Desde 2008 en que se hizo más patente la
crisis en España se ha ido incubando una situación de alarma social que no
tiene visos de mejora. El tratamiento que se ha aplicado para combatirla puso
de manifiesto que el mal era más profundo de lo que se pensaba. Descubrimos que
la crisis no era solo económica sino también política, social y ética.
Ni los políticos ni las élites han estado a
la altura de las circunstancias. Los primeros han mostrado una pasmosa incompetencia
e insensibilidad para repartir con un mínimo de equidad los sacrificios
impuestos por el ajuste. Los continuados recortes sociales que había iniciado
el gobierno socialista en 2010, fueron seguidos y aumentados por el siguiente
del partido popular, acompañados estos últimos además por repetidas
elevaciones de impuestos indirectos
entre los que sobresale el IVA que castiga especialmente a las economías más
vulnerables sin afectar específicamente a las grandes fortunas.

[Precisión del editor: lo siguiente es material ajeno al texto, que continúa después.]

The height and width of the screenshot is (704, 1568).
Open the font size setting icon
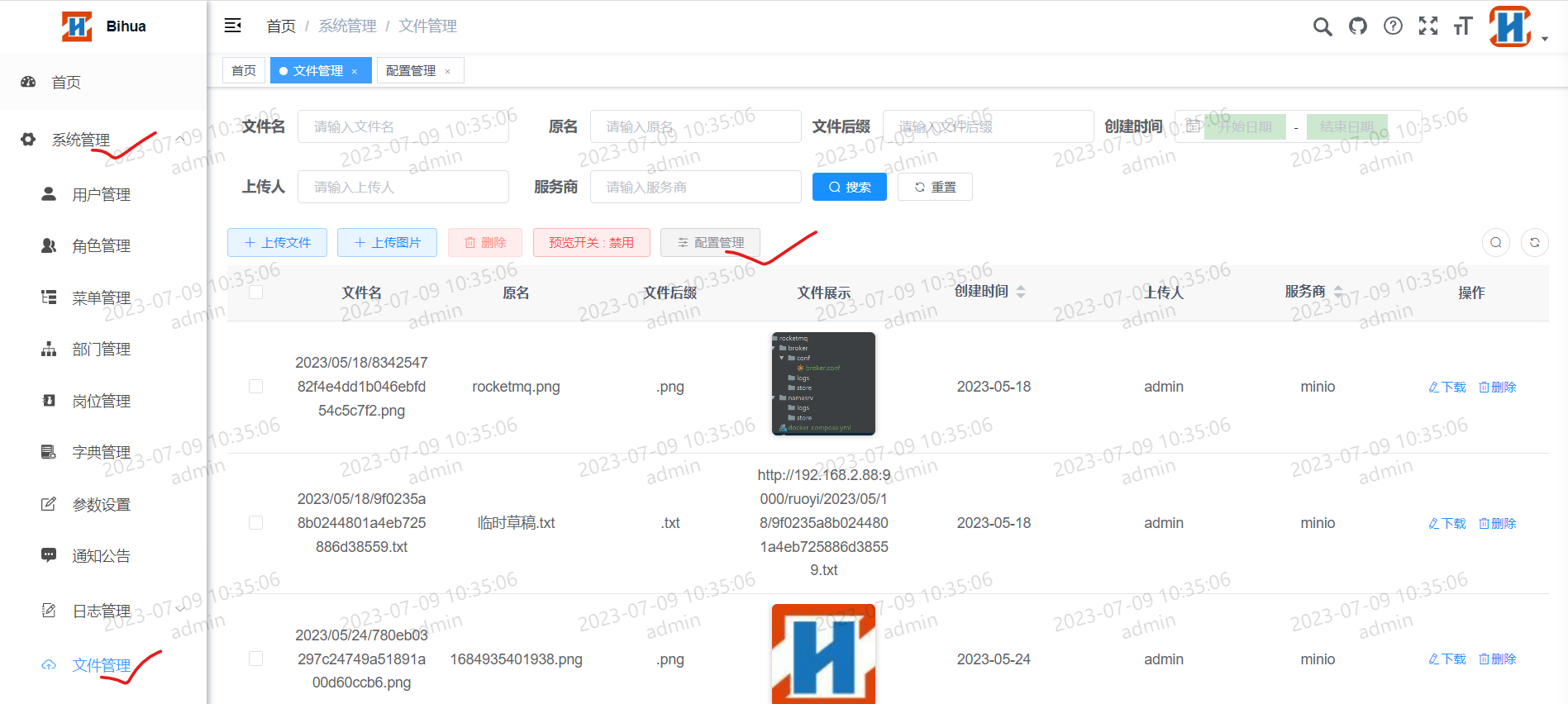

Sobre los hombros de trabajadores y clase
media baja recayó el peso del ajuste, comenzando por la lesiva reforma laboral
que incrementó la cifra de del desempleo e implicó una severa disminución de
los ingresos familiares con el consiguiente subconsumo que a su vez propició la
recesión, dando lugar al cierre de empresas y a la morosidad bancaria que fue
seguida de la restricción crediticia.
Para comprender mejor el impacto del paro
basta analizar su composición con datos del Instituto Nacional de Estadística.
El pasado año terminó con cerca de seis millones de desocupados, de los cuales
3,5 millones llevaban más de un año sin trabajar, 1,8 millones de hogares
estaban con todos sus miembros sin empleo y 686.000 familias carecían de
ingresos.
Hasta ahora las penurias de la pobreza se
van sorteando, mal que bien, gracias a la red familiar, la economía sumergida y
los socorros de Caritas y otras ONG, pero se trata de remedios de urgencia que
no pueden ser duraderos, y de ningún modo, permanentes.

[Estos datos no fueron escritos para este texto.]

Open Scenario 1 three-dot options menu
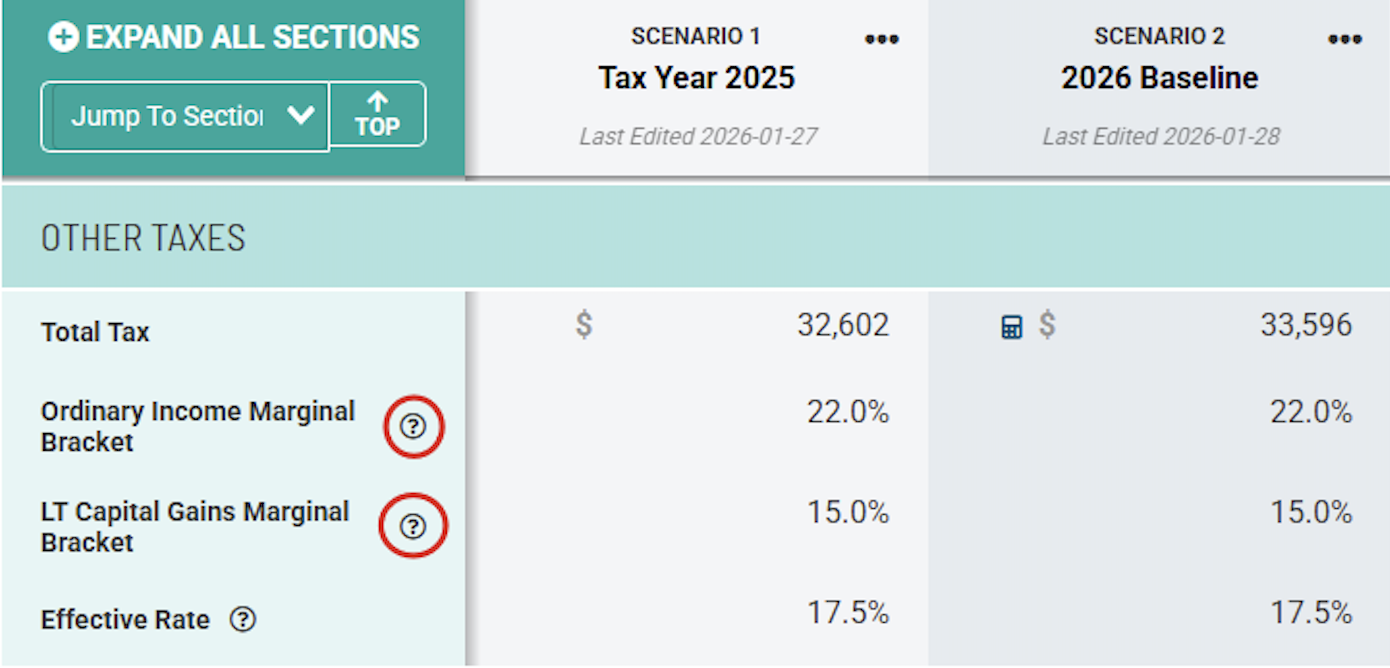 (881, 40)
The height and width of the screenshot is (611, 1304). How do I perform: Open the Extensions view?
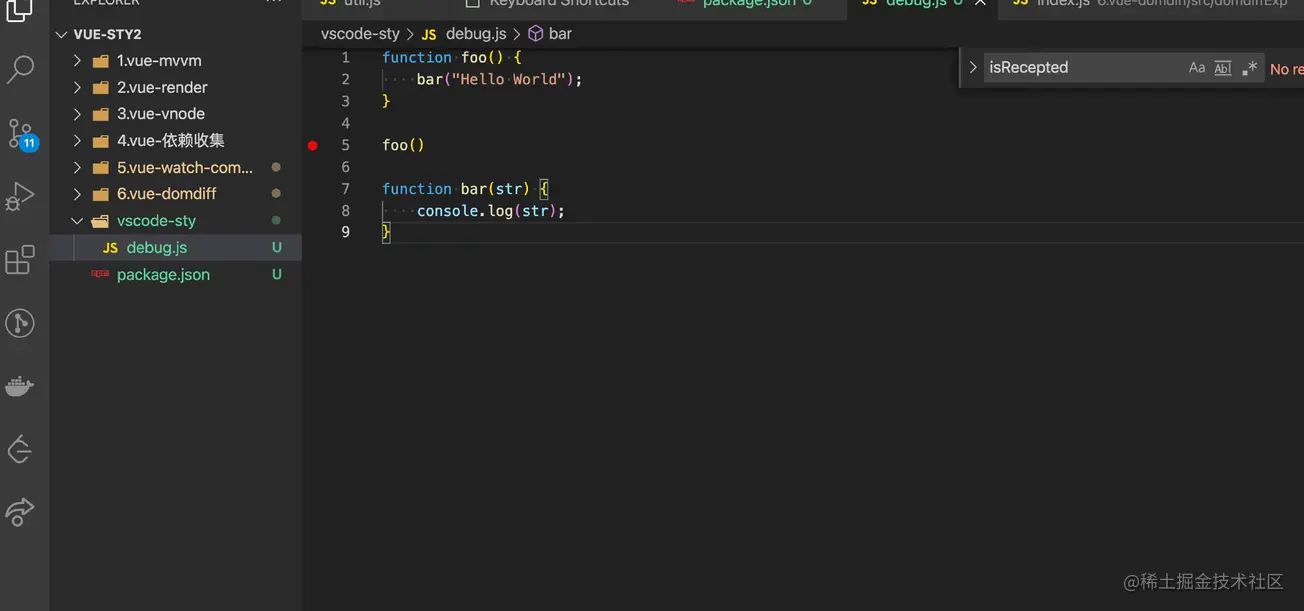pos(21,260)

Al mismo tiempo, los causantes de la crisis,
personificados, aunque no exclusivamente, en los banqueros, continúan en los
mismos puestos con sueldos astronómicos o se retiran con indemnizaciones y
pensiones millonarias, sin que nadie les haya exigido responsabilidades o rendición
de cuentas. Mientras tanto, quienes no han tenido arte ni parte en el
descalabro, perdieron el empleo, se quedaron sin ingresos, no pueden pagar las
hipotecas y son desposeídos de sus viviendas. El Estado aportó 40.000 millones
de euros para evitar la quiebra de los bancos pero no dispuso de un solo euro
para salvar a los desahuciados, a pesar de que la vivienda es un derecho
amparado por la
Constitución.
Esta asimetría de trato suscita irritación
y una sensación de irresponsabilidad de las autoridades y de desamparo de los
ciudadanos que fácilmente puede transformarse en indignación de lo que son
muestra el movimiento 15M, las protestas Stop Desahucios o la revuelta de
Gamonal (Burgos). El peligro latente está en que el posible desbordamiento de
las tensiones se convierta en un estallido social. Lo que a
buen seguro no lo evitará será la promulgación de leyes represivas como el
proyecto de seguridad ciudadana destinada a reprimir las protestas populares y
restringe el derecho de manifestación, o el incremento de tasas académicas y
judiciales. Esta forma de reacción denota la falta de sentido político y de
sensibilidad social para conseguir que la ira no se transforme en violencia. No
se puede continuar esta política que es una fábrica de perdedores.